Стихи, рассказы и статьи Ивана Савина публиковались в русских изданиях Финляндии, Латвии, Эстонии, Берлина и Парижа. Судьбой Ивану Савину было отпущено пять лет творческой жизни. Но за эти годы им были созданы поистине поэтические шедевры, о которых остались восторженные отзывы современников поэта. В 1926 году в Белграде тиражом 200 экземпляров вышел его единственный прижизненный сборник стихов «Ладонка», в предисловии к которому профессор В.Х. Даватс писал об этих стихах: «…в них нет ни патриотического шума, ни сентиментальной слащавости. И главное - в них нет нигде стихотворной прозы. Словами, которые падают в душу огненными каплями, выражает он внеполитическую природу белых борцов». А через тридцать лет Глеб Струве в работе «Русская литература в изгнании» так отзывался о первом издании «Ладонки»: «Религиозность, любовь к России и вера в нее, и верность «белой мечте», звучавшие как основные мотивы в этой скромной книжечке, стяжали Савину популярность в кругах, все еще преданных Белой идее. Но в стихах Савина не было ничего надуманно-тенденциозного, никакой пропаганды. У него был свой, приглушенный, но подлинно-поэтический голос» (Нью-Йорк, 1956 г.).

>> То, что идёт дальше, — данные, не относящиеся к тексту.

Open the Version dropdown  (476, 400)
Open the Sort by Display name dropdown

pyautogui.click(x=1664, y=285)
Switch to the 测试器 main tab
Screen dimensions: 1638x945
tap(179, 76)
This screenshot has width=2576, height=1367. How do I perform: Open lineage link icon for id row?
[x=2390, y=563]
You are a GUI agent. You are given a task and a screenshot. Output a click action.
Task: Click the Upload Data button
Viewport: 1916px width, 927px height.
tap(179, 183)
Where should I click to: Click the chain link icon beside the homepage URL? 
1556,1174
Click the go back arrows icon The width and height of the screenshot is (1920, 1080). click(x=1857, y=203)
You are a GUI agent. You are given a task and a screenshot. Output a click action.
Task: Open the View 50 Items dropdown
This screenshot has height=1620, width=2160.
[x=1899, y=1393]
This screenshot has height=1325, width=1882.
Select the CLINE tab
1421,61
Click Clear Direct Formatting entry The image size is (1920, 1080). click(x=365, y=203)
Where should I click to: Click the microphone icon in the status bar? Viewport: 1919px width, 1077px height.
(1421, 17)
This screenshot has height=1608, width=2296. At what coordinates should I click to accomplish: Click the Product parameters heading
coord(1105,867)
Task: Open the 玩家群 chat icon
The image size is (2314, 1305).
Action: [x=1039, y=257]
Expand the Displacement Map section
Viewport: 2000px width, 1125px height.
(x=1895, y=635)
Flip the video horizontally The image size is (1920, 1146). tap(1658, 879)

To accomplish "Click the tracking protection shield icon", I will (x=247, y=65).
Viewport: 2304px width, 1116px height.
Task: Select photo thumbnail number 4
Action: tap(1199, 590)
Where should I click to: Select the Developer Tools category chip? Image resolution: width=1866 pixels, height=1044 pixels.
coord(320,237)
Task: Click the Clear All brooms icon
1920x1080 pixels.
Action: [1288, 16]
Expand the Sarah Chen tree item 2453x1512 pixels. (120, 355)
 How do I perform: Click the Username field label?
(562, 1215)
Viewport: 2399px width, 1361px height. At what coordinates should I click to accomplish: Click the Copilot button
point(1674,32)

Летом 1927 года Иван Савин скончался от заражения крови после неудачной операции аппендицита, когда ему еще не было 28-ми. По свидетельству его жены, перед смертью, после нескольких недель мучений, он записал слабеющей рукой последние строки: «Произведенный смертью в подпоручики // Лейб-гвардии Господнего полка». Похоронен на русском кладбище в Хельсинки.
И.А. Бунин, откликнувшись на смерть Ивана Савина, написал в парижской газете «Возрождение»: «То, что он оставил после себя, навсегда обеспечило ему незабвенную страницу в русской литературе; во-первых, по причине полной своеобразности стихов и их пафоса; во-вторых, по той красоте и силе, которыми звучит их общий тон, некоторые же вещи и строфы - особенно».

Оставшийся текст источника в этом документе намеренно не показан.